------ Testo da esaminare

A volte nella vita di un fotografo, professionista o dilettante che sia, capitano più o meno casualmente dei momenti irripetibili.
Le due foto che vedrete alla fine di questo post sono state scattate ad un giorno di distanza una dall’altra, dalla piazza Rossa di Mosca verso il pennone del Cremlino.
Le due foto che vedrete alla fine di questo post sono state scattate ad un giorno di distanza una dall’altra, dalla piazza Rossa di Mosca verso il pennone del Cremlino.
Era il 1991. Dicembre.
Per moltissimi anni è stato detto e scritto da molte parti che lo storico cambio di bandiera su quel pennone, da quella dell’Unione Sovietica a quella della Russia, è avvenuto la notte di Capodanno, fra il 31 Dicembre 91 e il 1 Gennaio 92.
Nel decennale, ad esempio, un intero servizio del Venerdì di Repubblica con tanto di foto e date diceva proprio questo.
E invece non è vero.
Ancora oggi se si cerca in rete in molti casi si trova scritto che la bandiera cambiò il 31, e soprattutto quasi nessuno racconta mai che la cosa si è svolta quasi di nascosto, sostanzialmente ingannando il popolo russo (allora ancora sovietico) e anche tutto il resto del mondo.
In uno dei rari casi in cui vale davvero la mitica frase “Io c’ero”, posso testimoniarlo anche con questi scatti, tecnicamente non eccelsi per via di condizioni ambientali assai avverse, ma storicamente di un certo valore.
Boris Elsin all’epoca annunciò in effetti il cambio di bandiera per capodanno, ma poi lo fece senza altri annunci la sera di Natale, per evitare manifestazioni di qualsiasi genere (temeva soprattutto i nostalgici) in caso di cerimonie ufficiali.

------------
------ Dati estratti

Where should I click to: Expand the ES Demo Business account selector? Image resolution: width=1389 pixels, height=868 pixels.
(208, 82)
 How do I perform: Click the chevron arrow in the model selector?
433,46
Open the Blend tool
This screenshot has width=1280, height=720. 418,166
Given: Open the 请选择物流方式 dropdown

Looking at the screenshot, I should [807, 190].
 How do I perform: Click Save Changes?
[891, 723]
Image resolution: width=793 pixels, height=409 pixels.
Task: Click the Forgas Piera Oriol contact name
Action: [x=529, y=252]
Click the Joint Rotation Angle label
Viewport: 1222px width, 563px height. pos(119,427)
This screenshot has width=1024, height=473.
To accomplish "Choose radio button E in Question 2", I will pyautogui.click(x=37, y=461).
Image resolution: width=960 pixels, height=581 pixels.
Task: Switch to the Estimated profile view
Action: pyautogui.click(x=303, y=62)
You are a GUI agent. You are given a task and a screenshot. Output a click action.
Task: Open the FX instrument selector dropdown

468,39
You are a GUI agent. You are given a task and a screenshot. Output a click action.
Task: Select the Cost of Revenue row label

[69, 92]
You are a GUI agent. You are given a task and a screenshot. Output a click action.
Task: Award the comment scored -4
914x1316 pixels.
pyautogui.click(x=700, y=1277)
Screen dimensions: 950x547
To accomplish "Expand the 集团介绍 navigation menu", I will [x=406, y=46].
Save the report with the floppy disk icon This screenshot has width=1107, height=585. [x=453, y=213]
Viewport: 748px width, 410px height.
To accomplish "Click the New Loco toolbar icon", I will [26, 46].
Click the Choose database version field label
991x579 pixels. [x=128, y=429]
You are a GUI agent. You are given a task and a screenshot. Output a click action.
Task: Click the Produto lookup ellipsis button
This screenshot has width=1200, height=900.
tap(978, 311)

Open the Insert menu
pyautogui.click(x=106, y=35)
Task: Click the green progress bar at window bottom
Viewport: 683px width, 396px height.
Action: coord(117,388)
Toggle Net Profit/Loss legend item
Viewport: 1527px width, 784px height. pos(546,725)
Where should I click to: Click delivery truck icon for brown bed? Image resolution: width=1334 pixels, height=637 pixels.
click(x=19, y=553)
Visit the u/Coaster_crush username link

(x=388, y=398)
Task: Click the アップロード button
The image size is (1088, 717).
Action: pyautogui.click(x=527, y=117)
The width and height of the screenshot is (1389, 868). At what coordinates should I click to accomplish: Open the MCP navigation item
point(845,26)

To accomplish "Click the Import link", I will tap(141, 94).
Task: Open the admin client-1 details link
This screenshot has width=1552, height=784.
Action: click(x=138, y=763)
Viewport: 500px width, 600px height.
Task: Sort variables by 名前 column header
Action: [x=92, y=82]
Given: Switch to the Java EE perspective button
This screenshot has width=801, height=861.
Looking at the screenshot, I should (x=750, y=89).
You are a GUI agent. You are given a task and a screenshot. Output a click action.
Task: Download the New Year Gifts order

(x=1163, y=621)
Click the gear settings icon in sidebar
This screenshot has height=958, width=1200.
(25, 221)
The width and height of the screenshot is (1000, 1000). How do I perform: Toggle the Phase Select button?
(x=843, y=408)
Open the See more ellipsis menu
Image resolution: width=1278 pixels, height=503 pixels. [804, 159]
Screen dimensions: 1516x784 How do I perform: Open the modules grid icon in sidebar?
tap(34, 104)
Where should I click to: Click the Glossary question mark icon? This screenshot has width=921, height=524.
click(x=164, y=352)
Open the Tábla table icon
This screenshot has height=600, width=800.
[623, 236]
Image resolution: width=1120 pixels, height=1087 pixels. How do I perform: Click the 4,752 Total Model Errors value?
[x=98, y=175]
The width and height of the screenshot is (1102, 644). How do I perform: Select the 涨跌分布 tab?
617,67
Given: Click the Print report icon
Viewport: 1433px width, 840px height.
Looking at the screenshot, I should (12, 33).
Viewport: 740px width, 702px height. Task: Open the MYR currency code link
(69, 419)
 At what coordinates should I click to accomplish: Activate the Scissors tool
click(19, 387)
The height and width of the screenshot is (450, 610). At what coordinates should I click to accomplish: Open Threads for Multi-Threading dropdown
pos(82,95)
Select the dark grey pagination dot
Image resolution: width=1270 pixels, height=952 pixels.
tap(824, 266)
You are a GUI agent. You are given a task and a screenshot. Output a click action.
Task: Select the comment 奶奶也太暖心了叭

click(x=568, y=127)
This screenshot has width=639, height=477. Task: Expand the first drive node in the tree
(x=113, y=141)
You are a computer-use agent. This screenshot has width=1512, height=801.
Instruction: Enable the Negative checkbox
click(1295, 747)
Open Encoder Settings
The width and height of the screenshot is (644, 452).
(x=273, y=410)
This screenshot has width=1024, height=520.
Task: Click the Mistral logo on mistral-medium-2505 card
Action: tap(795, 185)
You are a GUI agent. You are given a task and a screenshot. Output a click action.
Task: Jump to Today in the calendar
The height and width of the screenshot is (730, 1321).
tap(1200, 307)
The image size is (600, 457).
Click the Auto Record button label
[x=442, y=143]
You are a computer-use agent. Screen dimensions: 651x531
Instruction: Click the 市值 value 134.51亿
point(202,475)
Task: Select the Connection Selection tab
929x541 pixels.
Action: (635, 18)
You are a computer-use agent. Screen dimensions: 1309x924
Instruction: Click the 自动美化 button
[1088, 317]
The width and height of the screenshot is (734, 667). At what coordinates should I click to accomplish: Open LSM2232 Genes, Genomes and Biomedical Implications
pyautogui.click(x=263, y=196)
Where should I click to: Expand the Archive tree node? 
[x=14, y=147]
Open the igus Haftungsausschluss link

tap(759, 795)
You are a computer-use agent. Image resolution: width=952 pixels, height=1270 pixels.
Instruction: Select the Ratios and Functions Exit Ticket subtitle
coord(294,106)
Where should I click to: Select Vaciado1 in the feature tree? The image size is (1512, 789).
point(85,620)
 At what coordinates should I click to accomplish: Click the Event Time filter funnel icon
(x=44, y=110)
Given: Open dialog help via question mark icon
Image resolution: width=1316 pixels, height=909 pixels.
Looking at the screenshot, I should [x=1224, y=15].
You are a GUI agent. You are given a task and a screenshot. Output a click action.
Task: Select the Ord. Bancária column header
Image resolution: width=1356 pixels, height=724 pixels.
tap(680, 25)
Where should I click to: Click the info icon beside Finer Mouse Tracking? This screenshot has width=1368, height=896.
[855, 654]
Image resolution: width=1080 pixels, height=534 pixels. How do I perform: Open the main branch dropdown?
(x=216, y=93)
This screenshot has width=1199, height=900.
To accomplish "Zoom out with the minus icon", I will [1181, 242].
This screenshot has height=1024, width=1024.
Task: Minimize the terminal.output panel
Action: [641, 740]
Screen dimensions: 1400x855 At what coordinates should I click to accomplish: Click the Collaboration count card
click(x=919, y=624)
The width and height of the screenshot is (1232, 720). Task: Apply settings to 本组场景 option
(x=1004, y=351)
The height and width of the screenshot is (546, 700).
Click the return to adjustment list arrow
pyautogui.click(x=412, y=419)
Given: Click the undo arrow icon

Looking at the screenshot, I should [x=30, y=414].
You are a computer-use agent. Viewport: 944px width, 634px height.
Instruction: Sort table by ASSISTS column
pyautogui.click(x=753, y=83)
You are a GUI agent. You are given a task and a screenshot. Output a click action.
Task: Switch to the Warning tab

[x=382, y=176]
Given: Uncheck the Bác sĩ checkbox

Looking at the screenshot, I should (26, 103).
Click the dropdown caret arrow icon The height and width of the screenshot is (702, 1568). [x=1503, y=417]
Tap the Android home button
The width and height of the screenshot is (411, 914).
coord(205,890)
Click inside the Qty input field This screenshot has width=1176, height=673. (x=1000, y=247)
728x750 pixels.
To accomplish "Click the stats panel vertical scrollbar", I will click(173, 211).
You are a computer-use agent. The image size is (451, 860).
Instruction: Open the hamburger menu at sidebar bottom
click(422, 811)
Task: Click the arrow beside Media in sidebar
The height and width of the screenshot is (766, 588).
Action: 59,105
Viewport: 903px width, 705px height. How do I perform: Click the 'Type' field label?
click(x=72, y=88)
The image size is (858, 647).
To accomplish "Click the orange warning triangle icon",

------------

◆ Cosa fare
Trascrivi fedelmente il brano del testo sul cambio di bandiera al Cremlino che inizia con le parole "A volte nella" e termina dopo "diceva proprio questo.".

◆ Esercizio svolto
A volte nella vita di un fotografo, professionista o dilettante che sia, capitano più o meno casualmente dei momenti irripetibili.
Le due foto che vedrete alla fine di questo post sono state scattate ad un giorno di distanza una dall’altra, dalla piazza Rossa di Mosca verso il pennone del Cremlino.
Le due foto che vedrete alla fine di questo post sono state scattate ad un giorno di distanza una dall’altra, dalla piazza Rossa di Mosca verso il pennone del Cremlino.
Era il 1991. Dicembre.
Per moltissimi anni è stato detto e scritto da molte parti che lo storico cambio di bandiera su quel pennone, da quella dell’Unione Sovietica a quella della Russia, è avvenuto la notte di Capodanno, fra il 31 Dicembre 91 e il 1 Gennaio 92.
Nel decennale, ad esempio, un intero servizio del Venerdì di Repubblica con tanto di foto e date diceva proprio questo.